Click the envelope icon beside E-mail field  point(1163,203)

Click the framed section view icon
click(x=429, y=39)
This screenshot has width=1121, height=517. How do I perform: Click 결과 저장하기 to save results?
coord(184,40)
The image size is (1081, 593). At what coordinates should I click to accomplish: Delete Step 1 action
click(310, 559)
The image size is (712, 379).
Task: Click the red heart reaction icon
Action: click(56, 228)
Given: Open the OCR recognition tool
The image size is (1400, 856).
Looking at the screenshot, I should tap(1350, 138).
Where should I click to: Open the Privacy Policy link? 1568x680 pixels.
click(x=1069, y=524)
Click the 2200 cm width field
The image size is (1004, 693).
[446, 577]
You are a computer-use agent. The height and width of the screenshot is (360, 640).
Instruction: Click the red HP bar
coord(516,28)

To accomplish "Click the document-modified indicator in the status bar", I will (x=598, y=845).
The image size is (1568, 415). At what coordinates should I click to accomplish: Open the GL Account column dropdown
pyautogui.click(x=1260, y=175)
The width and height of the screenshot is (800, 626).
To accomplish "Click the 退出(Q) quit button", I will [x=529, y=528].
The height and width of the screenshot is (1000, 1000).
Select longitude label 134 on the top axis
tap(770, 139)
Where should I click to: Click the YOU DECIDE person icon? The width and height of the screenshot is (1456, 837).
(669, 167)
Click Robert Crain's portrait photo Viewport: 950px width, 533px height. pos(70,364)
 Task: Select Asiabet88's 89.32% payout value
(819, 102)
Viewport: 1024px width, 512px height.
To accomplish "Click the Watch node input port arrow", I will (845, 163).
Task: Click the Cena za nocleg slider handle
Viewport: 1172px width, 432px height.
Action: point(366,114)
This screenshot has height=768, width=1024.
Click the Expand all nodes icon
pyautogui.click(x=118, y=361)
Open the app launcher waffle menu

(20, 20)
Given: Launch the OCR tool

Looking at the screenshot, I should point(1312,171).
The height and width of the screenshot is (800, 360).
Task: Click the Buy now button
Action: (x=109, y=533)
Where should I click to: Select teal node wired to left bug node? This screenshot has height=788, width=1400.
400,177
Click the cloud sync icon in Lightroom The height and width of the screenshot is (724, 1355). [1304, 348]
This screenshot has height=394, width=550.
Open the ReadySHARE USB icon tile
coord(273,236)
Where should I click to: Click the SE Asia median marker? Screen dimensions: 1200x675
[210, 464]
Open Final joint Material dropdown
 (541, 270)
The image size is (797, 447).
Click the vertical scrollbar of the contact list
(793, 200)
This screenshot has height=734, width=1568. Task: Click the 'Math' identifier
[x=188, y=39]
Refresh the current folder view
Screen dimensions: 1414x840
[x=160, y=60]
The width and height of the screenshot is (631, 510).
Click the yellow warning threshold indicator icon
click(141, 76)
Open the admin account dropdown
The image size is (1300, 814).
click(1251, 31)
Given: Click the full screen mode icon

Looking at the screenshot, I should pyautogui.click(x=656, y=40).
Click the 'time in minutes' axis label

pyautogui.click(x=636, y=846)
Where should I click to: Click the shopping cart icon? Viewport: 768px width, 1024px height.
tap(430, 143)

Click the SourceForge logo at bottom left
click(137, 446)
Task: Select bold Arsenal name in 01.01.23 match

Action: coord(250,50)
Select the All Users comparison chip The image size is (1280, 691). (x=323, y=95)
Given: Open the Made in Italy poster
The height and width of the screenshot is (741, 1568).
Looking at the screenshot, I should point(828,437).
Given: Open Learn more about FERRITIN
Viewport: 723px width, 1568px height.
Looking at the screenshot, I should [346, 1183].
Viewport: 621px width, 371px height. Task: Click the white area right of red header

§ TASK BRIEF
Copy the full listing word for word.

§ RESULT
Click the envelope icon beside E-mail field  point(1163,203)

Click the framed section view icon
click(x=429, y=39)
This screenshot has width=1121, height=517. How do I perform: Click 결과 저장하기 to save results?
coord(184,40)
The image size is (1081, 593). At what coordinates should I click to accomplish: Delete Step 1 action
click(310, 559)
The image size is (712, 379).
Task: Click the red heart reaction icon
Action: click(56, 228)
Given: Open the OCR recognition tool
The image size is (1400, 856).
Looking at the screenshot, I should tap(1350, 138).
Where should I click to: Open the Privacy Policy link? 1568x680 pixels.
click(x=1069, y=524)
Click the 2200 cm width field
The image size is (1004, 693).
[446, 577]
You are a computer-use agent. The height and width of the screenshot is (360, 640).
Instruction: Click the red HP bar
coord(516,28)

To accomplish "Click the document-modified indicator in the status bar", I will (x=598, y=845).
The image size is (1568, 415). At what coordinates should I click to accomplish: Open the GL Account column dropdown
pyautogui.click(x=1260, y=175)
The width and height of the screenshot is (800, 626).
To accomplish "Click the 退出(Q) quit button", I will [x=529, y=528].
The height and width of the screenshot is (1000, 1000).
Select longitude label 134 on the top axis
tap(770, 139)
Where should I click to: Click the YOU DECIDE person icon? The width and height of the screenshot is (1456, 837).
(669, 167)
Click Robert Crain's portrait photo Viewport: 950px width, 533px height. pos(70,364)
 Task: Select Asiabet88's 89.32% payout value
(819, 102)
Viewport: 1024px width, 512px height.
To accomplish "Click the Watch node input port arrow", I will (845, 163).
Task: Click the Cena za nocleg slider handle
Viewport: 1172px width, 432px height.
Action: point(366,114)
This screenshot has height=768, width=1024.
Click the Expand all nodes icon
pyautogui.click(x=118, y=361)
Open the app launcher waffle menu

(20, 20)
Given: Launch the OCR tool

Looking at the screenshot, I should point(1312,171).
The height and width of the screenshot is (800, 360).
Task: Click the Buy now button
Action: (x=109, y=533)
Where should I click to: Select teal node wired to left bug node? This screenshot has height=788, width=1400.
400,177
Click the cloud sync icon in Lightroom The height and width of the screenshot is (724, 1355). [1304, 348]
This screenshot has height=394, width=550.
Open the ReadySHARE USB icon tile
coord(273,236)
Where should I click to: Click the SE Asia median marker? Screen dimensions: 1200x675
[210, 464]
Open Final joint Material dropdown
 (541, 270)
The image size is (797, 447).
Click the vertical scrollbar of the contact list
(793, 200)
This screenshot has height=734, width=1568. Task: Click the 'Math' identifier
[x=188, y=39]
Refresh the current folder view
Screen dimensions: 1414x840
[x=160, y=60]
The width and height of the screenshot is (631, 510).
Click the yellow warning threshold indicator icon
click(141, 76)
Open the admin account dropdown
The image size is (1300, 814).
click(1251, 31)
Given: Click the full screen mode icon

Looking at the screenshot, I should pyautogui.click(x=656, y=40).
Click the 'time in minutes' axis label

pyautogui.click(x=636, y=846)
Where should I click to: Click the shopping cart icon? Viewport: 768px width, 1024px height.
tap(430, 143)

Click the SourceForge logo at bottom left
click(137, 446)
Task: Select bold Arsenal name in 01.01.23 match

Action: coord(250,50)
Select the All Users comparison chip The image size is (1280, 691). (x=323, y=95)
Given: Open the Made in Italy poster
The height and width of the screenshot is (741, 1568).
Looking at the screenshot, I should point(828,437).
Given: Open Learn more about FERRITIN
Viewport: 723px width, 1568px height.
Looking at the screenshot, I should [346, 1183].
Viewport: 621px width, 371px height. Task: Click the white area right of red header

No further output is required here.